Bobby Jenks, Jonathan Papelbon Can Make Each Other Better in Back End of Red Sox' Bullpen Editor's note: Each day this week, Tony Lee will examine one part of Bobby Jenks' journey to major league stardom. On Thursday, the story was told of Jenks silencing the doubters and critics.

Much has been made of Jonathan Papelbon's numbers after what was undeniably his worst season as a major leaguer. Some have even said that the signing of Bobby Jenks signals a potential upgrade at the closer position in 2012, or even earlier if Papelbon is traded.

What many fail to recognize is that Jenks had a similar decline in 2010 and ended it on the shelf. His ERA soared to a career-high 4.44 and he managed to save 27 games (the fourth straight season he has had a drop in that category) before shoulder woes cut short his season in September. In a way, the two hard-throwing right-handers with penchants for slightly off-the-wall behavior entered the offseason at a similar crossroads.

The similarities do not end there. What makes Papelbon a great option for the Red Sox, even when he is a bit off his game, has the potential to make Jenks a special addition to the bullpen as well. Neither is afraid of his surroundings.

"It's not every day you can bring in someone of this caliber without a closer opening," general manager Theo Epstein recently said. "Bobby's someone that's got great stuff, but we see him as more than just a thrower. He really knows how to pitch, as well. He goes right at guys and throws strikes, brings the kind of fearlessness to the mound that we look for in a market like Boston, so we think he's gonna fit in great and hopefully be part of a pen that's one of the best ones we've had around here in a long time."

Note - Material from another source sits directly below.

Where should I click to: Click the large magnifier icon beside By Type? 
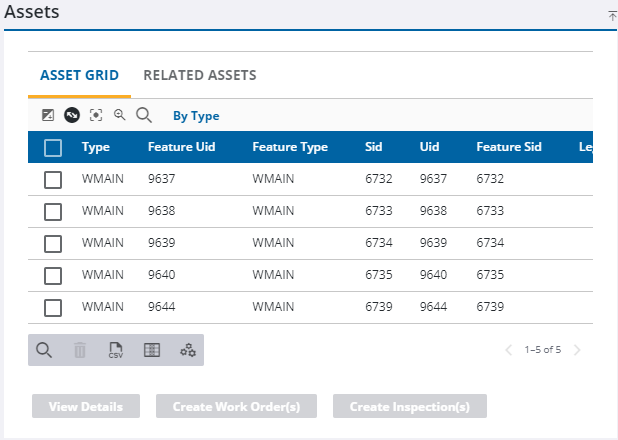coord(144,115)
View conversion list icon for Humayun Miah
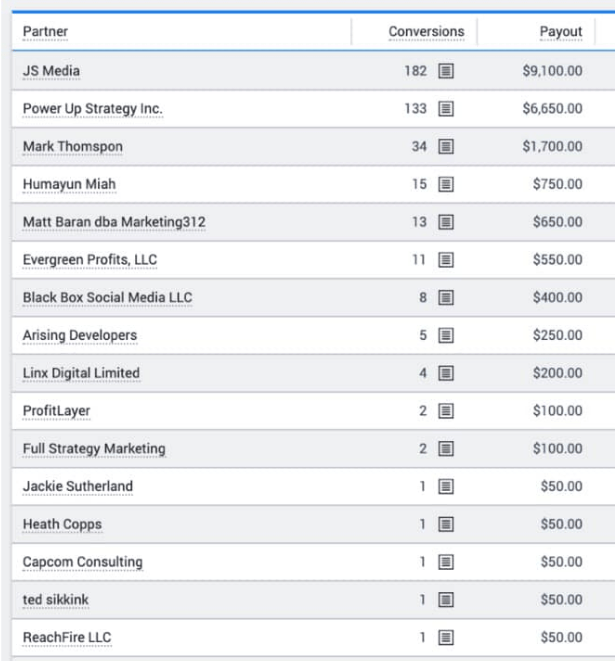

Indeed, within Jenks' career numbers is an indication as to how well he can adjust, a sure sign he should fit well in a new role. He can be among the premier strikeout pitchers in the game, as evidenced by the fact that he averaged 10.4 strikeouts per nine innings in his otherwise difficult 2010 campaign, a high for a full season. On the other end of the spectrum is 2008, when he posted a career-low 2.63 ERA but punched out just 5.5 men every nine frames, also the lowest mark of his career by a wide margin.

Depending on the situation, Jenks can pitch to contact or attempt to blow away his opponent, and he can have success in both routes. One may consider that the mark of a closer, but all too often it is the setup man that gets outs in varied circumstances, allowing the closer to work a clean ninth. In that regard, Jenks may actually be more suited for his new role.

He has been adjusting his entire career.

During an incredible maturing process in Chicago, Jenks got to the point where he could eschew the glory of the closer for a fresh start as an "understudy" in a new town. He kicked alcohol to the curb, found religion and committed himself to his family, turning the rocky days of his youth into a distant memory. Jenks also dropped some of the extra weight he had been carting around for a few years, a result of not drinking and keeping a keen eye on what he eats.

"It was a lifestyle choice I wanted to make — not just for myself but for my family," Jenks said about a recent health kick.

The 2011 season will offer up another opportunity for Jenks to adjust. New city. New role. New teammates. His track record both on and off the field suggests he won't have any issues. That's what fearlessness can do for you.